Start of Excerpted data

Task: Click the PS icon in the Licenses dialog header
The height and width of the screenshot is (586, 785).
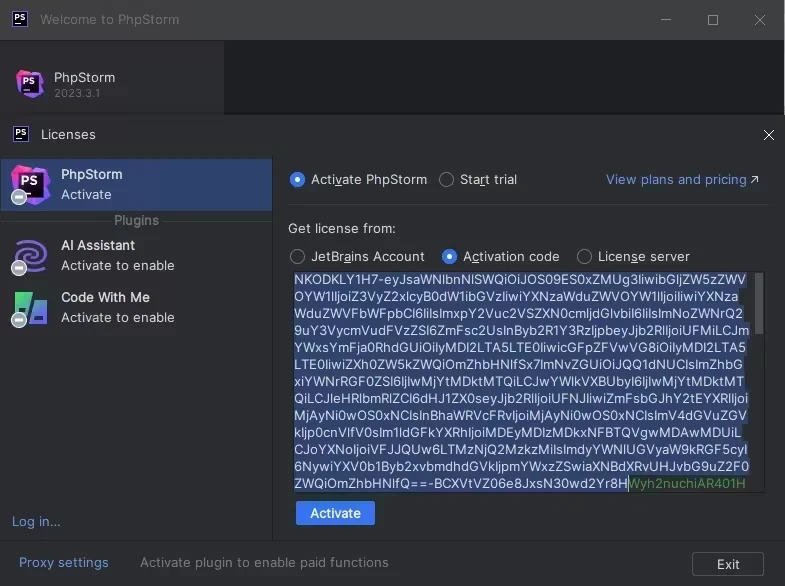Action: point(20,134)
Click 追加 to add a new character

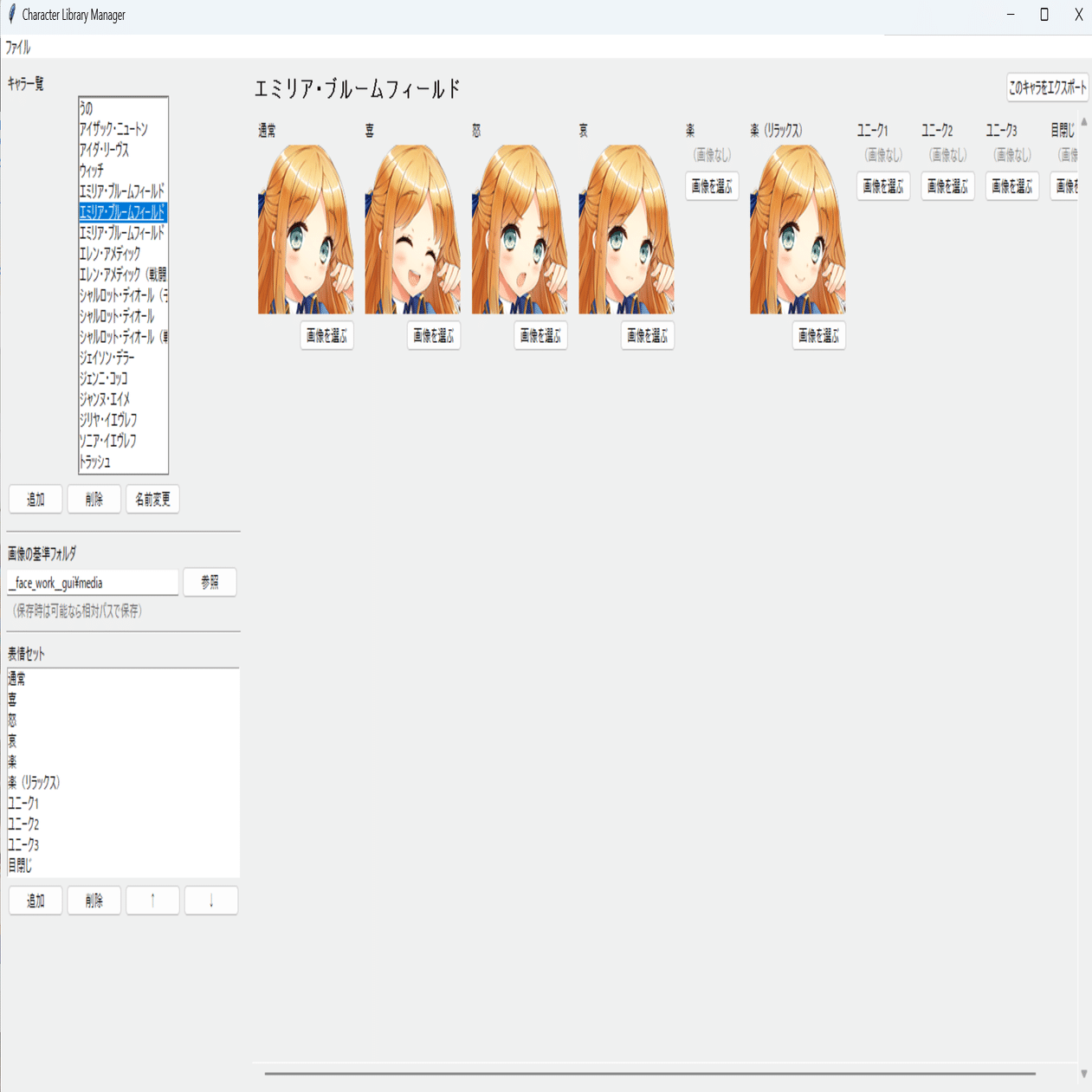tap(35, 499)
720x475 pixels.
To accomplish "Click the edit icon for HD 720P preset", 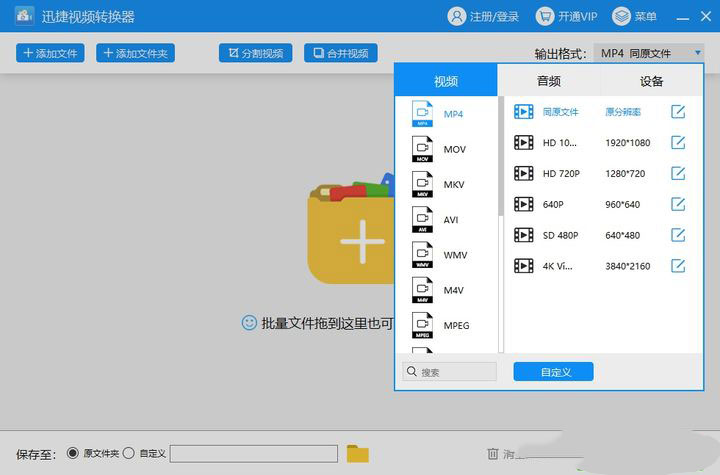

End of Excerpted data

• _Exercise aim_: Would you set down the listing exactly, omitting pictures?

• _Response to this task_:
Task: Click the PS icon in the Licenses dialog header
The height and width of the screenshot is (586, 785).
Action: point(20,134)
Click 追加 to add a new character

tap(35, 499)
720x475 pixels.
To accomplish "Click the edit icon for HD 720P preset", 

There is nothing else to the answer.